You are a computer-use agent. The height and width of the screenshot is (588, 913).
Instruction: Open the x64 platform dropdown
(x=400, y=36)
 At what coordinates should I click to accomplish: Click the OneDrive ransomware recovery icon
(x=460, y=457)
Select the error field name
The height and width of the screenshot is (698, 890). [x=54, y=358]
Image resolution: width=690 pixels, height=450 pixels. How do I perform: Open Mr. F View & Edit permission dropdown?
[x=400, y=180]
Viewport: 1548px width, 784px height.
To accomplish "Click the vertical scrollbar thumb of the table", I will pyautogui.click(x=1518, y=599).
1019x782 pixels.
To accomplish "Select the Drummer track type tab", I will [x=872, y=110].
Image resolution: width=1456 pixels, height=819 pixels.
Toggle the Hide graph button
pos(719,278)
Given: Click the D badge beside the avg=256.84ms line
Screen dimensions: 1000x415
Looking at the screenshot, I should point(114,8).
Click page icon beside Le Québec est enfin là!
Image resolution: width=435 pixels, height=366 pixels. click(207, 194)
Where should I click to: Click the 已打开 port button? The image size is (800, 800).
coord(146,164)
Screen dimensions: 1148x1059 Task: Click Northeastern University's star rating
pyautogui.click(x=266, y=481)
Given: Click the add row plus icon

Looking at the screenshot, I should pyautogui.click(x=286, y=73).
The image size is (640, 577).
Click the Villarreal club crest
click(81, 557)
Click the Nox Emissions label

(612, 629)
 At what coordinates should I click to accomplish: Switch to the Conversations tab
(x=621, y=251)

──────

[TASK REQUIREMENTS]: Through the last line of the entries above, beginning at the line containing "The image size is (640, 577).", transcribe each line exactly, both ends included and nothing more.

[EXERCISE ANSWER]:
The image size is (640, 577).
Click the Villarreal club crest
click(81, 557)
Click the Nox Emissions label

(612, 629)
 At what coordinates should I click to accomplish: Switch to the Conversations tab
(x=621, y=251)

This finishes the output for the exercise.